(Stored items)
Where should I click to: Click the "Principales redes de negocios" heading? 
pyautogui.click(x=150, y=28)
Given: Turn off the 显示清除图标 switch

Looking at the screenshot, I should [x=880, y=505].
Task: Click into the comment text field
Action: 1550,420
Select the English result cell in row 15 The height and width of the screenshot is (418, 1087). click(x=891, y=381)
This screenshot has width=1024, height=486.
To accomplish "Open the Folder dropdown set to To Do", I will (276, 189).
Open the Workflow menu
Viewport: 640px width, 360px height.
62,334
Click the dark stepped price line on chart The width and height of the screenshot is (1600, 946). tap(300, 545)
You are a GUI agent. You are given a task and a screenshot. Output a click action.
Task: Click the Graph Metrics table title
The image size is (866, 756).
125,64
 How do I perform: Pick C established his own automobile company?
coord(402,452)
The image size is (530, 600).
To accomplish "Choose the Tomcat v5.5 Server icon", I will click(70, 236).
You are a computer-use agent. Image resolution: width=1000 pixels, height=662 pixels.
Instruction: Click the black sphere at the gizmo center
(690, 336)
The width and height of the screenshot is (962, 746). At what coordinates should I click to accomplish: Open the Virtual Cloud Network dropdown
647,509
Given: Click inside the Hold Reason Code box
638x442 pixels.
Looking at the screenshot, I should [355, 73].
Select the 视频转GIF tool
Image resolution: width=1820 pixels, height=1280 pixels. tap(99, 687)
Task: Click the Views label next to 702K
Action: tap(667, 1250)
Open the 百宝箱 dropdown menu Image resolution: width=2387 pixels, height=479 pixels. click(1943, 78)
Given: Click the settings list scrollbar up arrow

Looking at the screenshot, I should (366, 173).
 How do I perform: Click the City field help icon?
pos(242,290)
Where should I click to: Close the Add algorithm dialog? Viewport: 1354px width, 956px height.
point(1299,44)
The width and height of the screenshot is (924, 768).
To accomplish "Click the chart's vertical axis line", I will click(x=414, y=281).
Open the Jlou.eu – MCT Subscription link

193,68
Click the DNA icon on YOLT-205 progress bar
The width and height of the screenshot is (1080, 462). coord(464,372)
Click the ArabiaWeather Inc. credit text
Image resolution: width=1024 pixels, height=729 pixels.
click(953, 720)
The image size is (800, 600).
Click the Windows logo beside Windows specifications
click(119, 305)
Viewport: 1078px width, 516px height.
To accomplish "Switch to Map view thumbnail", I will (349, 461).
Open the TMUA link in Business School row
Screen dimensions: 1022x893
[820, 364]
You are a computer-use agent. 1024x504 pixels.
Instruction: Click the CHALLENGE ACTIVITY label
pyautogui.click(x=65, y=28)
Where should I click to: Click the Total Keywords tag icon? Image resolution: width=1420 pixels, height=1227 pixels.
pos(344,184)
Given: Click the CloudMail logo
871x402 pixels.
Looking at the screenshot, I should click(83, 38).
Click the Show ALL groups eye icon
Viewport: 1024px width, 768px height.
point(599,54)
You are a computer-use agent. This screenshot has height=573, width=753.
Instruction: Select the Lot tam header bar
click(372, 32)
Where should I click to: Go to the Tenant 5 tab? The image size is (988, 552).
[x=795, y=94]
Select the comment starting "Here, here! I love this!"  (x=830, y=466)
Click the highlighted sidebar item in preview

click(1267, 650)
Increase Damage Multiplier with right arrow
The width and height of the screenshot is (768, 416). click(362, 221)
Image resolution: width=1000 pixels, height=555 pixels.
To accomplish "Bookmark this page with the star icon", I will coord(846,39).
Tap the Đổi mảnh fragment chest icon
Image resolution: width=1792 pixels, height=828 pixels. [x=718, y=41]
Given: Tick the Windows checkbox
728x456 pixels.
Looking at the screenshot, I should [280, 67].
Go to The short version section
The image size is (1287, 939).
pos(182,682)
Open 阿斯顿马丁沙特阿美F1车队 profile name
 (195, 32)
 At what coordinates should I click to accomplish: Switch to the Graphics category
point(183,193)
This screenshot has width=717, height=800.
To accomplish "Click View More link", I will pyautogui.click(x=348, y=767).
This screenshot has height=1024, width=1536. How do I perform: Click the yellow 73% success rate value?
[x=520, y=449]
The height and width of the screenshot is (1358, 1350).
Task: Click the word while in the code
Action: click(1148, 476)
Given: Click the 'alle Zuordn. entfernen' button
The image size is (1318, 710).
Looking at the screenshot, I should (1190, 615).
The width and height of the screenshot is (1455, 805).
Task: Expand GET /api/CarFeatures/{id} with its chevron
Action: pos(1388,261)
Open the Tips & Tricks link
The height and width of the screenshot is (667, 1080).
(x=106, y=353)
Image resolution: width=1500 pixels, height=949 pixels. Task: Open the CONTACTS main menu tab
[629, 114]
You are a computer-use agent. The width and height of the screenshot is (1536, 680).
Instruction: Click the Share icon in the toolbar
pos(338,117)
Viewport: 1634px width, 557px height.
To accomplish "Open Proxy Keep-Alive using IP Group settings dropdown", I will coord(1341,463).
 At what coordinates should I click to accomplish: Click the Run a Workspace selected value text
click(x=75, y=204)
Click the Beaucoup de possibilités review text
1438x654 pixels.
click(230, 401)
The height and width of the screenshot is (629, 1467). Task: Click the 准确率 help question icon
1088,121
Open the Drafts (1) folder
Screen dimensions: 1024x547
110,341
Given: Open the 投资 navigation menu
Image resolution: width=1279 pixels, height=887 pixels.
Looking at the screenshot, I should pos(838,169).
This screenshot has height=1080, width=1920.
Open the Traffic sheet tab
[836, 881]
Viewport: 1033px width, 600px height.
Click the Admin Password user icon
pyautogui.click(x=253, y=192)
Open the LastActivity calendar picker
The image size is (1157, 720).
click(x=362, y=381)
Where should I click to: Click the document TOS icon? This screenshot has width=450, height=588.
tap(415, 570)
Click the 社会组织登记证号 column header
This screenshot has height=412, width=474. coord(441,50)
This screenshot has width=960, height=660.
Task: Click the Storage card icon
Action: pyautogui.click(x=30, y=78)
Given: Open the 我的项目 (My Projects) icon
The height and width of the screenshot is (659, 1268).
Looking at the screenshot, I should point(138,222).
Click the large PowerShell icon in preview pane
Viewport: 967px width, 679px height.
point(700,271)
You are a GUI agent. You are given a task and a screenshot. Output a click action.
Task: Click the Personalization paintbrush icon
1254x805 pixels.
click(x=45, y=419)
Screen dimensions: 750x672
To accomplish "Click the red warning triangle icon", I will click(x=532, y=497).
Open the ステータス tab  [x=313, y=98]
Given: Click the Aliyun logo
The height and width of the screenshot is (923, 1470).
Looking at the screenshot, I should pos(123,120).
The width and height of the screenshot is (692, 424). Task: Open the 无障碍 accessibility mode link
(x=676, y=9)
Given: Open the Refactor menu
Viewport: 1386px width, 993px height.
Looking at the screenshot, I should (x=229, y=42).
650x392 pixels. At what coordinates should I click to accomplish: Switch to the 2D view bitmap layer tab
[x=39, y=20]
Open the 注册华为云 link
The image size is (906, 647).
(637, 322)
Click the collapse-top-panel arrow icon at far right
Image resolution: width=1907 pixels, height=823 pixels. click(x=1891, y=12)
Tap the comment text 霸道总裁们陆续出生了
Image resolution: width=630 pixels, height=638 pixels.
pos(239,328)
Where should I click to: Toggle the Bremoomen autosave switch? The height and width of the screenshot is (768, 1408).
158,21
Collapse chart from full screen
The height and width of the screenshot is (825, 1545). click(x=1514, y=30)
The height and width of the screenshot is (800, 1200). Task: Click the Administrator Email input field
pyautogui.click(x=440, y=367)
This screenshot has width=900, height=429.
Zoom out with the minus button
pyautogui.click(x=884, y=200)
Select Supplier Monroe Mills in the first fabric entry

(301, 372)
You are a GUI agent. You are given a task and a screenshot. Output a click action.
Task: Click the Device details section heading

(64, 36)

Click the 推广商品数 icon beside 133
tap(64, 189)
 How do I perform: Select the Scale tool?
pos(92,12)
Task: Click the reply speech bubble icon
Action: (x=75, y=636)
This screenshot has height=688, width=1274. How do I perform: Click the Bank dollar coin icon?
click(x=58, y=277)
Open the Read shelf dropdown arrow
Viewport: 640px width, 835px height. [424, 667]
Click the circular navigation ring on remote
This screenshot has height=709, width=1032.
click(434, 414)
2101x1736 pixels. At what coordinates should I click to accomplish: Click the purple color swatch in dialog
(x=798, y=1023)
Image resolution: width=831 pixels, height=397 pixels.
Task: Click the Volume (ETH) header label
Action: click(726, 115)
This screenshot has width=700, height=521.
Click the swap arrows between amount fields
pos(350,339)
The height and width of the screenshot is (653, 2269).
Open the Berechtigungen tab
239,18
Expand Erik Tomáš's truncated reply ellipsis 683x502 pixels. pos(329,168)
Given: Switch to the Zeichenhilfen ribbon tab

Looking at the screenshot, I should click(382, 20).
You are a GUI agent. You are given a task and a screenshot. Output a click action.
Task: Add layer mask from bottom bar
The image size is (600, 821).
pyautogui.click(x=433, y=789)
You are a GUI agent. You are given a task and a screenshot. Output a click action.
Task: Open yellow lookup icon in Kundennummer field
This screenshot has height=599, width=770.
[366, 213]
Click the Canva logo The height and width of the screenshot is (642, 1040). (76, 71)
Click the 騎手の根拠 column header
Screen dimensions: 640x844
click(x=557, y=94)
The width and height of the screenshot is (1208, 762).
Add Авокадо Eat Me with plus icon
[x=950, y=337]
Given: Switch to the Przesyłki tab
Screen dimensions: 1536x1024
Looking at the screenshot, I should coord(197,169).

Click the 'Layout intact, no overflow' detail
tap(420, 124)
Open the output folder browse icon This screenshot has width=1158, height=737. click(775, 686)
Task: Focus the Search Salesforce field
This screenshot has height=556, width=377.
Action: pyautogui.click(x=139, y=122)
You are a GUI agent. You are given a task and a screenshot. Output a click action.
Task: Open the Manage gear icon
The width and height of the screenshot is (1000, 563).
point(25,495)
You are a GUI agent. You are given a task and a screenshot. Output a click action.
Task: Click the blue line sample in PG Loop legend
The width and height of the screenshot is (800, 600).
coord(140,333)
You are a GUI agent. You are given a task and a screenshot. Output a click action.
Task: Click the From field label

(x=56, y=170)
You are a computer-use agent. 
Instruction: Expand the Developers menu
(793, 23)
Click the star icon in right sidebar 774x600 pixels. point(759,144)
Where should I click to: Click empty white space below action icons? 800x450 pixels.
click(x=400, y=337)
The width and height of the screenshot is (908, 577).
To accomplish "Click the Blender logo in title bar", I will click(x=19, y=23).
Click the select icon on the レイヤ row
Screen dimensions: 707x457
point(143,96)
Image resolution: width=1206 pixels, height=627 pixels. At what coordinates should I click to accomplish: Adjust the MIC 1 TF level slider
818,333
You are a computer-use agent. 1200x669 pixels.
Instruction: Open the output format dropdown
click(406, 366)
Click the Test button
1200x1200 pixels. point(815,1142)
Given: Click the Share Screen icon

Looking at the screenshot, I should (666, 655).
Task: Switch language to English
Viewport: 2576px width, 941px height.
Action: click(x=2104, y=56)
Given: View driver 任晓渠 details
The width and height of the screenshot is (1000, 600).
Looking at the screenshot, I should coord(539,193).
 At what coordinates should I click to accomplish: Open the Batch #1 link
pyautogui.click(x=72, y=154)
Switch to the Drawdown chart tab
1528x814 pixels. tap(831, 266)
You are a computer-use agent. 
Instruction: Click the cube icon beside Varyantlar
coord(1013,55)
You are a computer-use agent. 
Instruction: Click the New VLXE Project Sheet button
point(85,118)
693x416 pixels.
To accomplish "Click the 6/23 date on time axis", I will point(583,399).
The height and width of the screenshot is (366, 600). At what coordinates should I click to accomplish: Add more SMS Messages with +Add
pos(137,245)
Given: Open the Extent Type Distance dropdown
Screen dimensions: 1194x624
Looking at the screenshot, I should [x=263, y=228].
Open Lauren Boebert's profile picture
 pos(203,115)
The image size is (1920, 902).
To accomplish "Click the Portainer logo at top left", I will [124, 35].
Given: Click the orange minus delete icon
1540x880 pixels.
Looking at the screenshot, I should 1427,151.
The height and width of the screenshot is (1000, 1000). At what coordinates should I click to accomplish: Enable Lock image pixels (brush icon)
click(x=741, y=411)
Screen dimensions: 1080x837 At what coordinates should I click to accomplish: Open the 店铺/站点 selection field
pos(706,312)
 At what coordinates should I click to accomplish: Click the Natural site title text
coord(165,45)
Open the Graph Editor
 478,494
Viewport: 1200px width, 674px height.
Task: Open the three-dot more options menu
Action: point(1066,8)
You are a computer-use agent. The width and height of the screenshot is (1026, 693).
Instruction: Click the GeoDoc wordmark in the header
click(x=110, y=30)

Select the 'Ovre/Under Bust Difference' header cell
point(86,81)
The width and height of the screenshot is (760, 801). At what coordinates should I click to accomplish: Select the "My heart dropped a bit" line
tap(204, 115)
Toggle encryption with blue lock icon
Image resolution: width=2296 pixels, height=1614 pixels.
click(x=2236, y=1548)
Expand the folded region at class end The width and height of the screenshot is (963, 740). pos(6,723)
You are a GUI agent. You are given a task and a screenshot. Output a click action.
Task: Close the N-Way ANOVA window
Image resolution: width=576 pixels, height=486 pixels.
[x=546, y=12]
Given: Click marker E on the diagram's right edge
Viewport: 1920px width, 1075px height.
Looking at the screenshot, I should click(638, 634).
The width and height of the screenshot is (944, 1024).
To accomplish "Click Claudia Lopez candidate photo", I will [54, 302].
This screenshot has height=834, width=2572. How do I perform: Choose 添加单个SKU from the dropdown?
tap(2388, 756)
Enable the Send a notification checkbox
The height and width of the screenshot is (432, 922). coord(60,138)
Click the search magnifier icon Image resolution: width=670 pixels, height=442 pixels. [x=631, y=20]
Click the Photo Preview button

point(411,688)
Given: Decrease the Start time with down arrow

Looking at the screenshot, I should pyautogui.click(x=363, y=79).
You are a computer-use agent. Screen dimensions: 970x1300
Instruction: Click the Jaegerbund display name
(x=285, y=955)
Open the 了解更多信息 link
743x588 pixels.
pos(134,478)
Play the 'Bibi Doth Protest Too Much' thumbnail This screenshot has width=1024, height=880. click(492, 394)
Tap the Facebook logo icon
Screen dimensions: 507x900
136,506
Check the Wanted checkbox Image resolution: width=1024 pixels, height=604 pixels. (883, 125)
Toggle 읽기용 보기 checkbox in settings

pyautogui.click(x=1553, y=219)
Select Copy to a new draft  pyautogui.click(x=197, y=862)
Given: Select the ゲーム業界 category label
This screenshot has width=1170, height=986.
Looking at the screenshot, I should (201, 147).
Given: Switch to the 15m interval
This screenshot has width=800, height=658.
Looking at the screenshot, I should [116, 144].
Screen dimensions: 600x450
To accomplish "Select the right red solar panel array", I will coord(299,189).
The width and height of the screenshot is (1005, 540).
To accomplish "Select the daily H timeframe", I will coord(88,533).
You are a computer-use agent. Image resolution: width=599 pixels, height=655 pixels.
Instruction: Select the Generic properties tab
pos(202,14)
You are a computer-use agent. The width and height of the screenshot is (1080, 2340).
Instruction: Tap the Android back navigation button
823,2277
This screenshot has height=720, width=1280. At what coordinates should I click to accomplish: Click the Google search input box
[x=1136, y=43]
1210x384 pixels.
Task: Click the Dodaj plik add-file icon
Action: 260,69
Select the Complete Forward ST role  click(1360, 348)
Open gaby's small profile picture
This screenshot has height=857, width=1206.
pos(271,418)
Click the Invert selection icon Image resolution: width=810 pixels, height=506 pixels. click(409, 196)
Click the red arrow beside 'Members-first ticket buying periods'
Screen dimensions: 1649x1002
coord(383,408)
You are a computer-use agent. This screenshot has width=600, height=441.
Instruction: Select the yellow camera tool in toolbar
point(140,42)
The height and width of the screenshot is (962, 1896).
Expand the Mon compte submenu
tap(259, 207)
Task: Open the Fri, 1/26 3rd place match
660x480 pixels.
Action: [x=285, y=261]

» **ACTIVITY**:
Retype the entries exactly from the first line, stopping after the line with "This screenshot has width=1024, height=486.".

» **ANSWER AREA**:
Where should I click to: Click the "Principales redes de negocios" heading? 
pyautogui.click(x=150, y=28)
Given: Turn off the 显示清除图标 switch

Looking at the screenshot, I should [x=880, y=505].
Task: Click into the comment text field
Action: 1550,420
Select the English result cell in row 15 The height and width of the screenshot is (418, 1087). click(x=891, y=381)
This screenshot has width=1024, height=486.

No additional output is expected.